Building the relationship that at least some Russian officials appear to want will at a minimum require a better understanding of what took place during the election campaign and a meaningful commitment that it won’t happen again. Some Americans may want much more than that and others may not find anything the Kremlin offers to be credible or satisfying. Still, with everything that has happened, a recent Chicago Council on Global Affairs poll found that 43 percent of Americans continue to think the United States should “undertake friendly cooperation and engagement with Russia.” While this is down from 58 percent a year ago, that may be enough for the president to work with—if the two sides can address the interference issue first.
Beyond Russia’s interference, of course, U.S. and Russian officials would have to develop workable and sustainable solutions to at least some of the issues that now divide them.
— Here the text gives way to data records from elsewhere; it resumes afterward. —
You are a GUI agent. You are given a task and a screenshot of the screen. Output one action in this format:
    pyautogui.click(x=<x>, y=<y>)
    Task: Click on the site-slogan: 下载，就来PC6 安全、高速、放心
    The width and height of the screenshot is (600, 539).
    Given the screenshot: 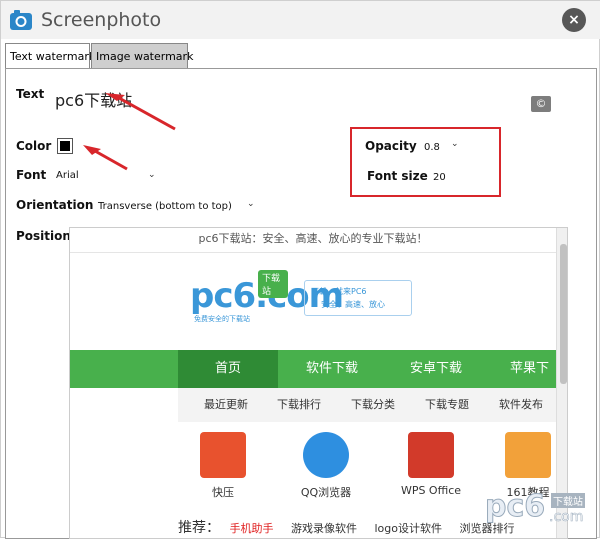 What is the action you would take?
    pyautogui.click(x=358, y=298)
    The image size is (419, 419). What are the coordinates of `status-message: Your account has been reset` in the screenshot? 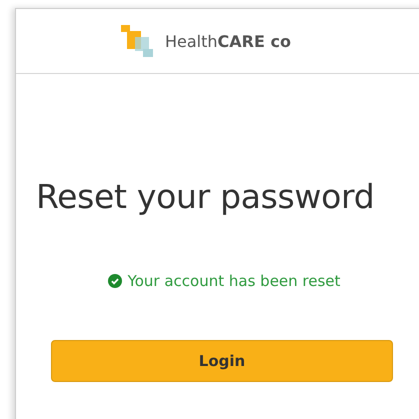 It's located at (234, 281).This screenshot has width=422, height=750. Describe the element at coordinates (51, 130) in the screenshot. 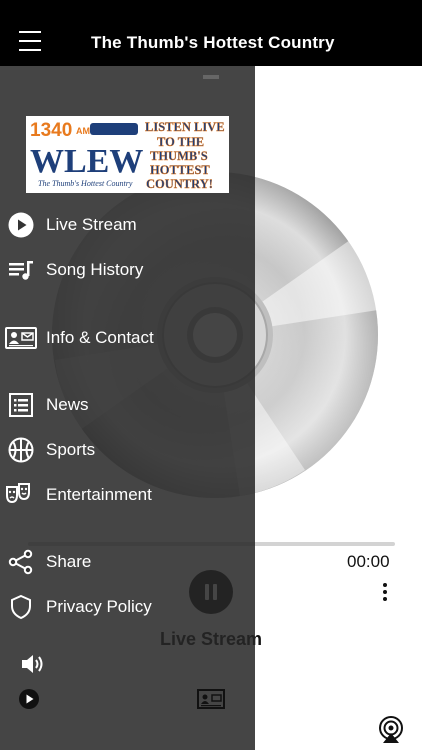

I see `logo-frequency: 1340` at that location.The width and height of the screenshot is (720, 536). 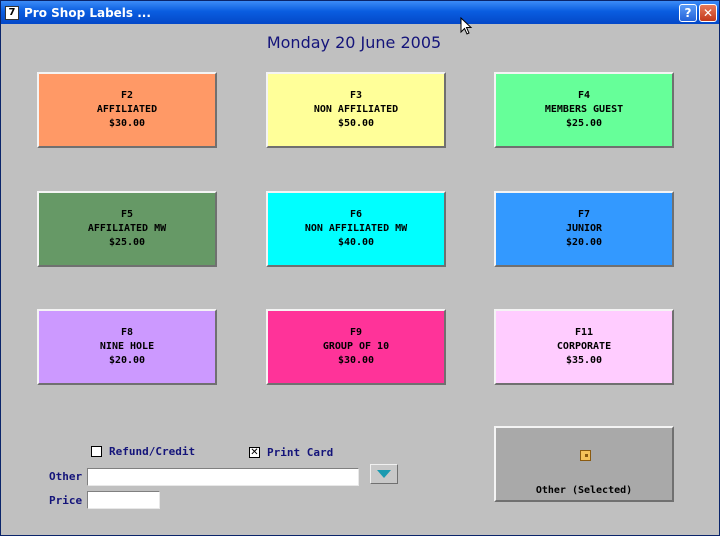 What do you see at coordinates (586, 456) in the screenshot?
I see `note-icon` at bounding box center [586, 456].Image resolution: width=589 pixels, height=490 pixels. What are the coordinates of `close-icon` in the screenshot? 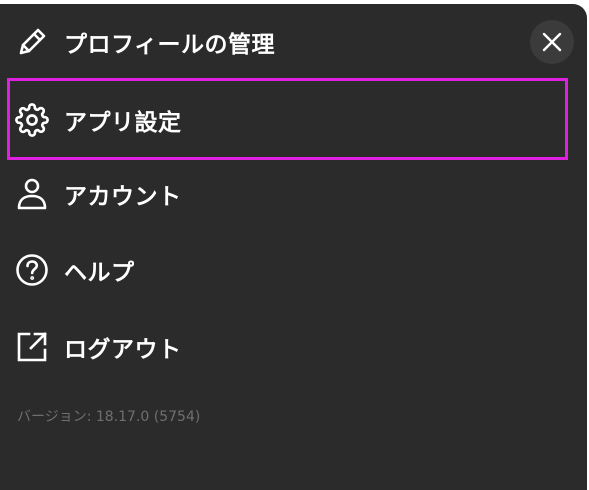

Setting aside the 2016 presidential election, the ongoing conflict in eastern Ukraine is probably the most difficult of these. U.S.-Russian differences in Syria—while significant—are simpler. In both cases, however, there appear to be multiple perspectives within the Russian government; without clear directives from Mr. Putin to integrate them into a coherent policy, Russia’s diplomatic, economic, military and security officials will each seek to pursue their own objectives, sometimes contradicting one another. Also, because Mr. Putin does not seem to feel real pressure from U.S. sanctions, he is unlikely to be disposed to offer major concessions to the United States simply to reach agreement, especially in the runup to Russia’s 2018 presidential elections. Thus “getting to yes” on these or other issues will take persistence and creativity.
The bottom line for the United States is that despite political controversy and a rocky start, Russian officials haven’t given up on the Trump administration. If the administration wants to work with Moscow—and can navigate between the Congress and the media to do so—it will find an interested though quite difficult interlocutor. We can count on Mr. Putin to put Russia first.
Paul J. Saunders, associate publisher of the National Interest, is executive director of the Center for the National Interest.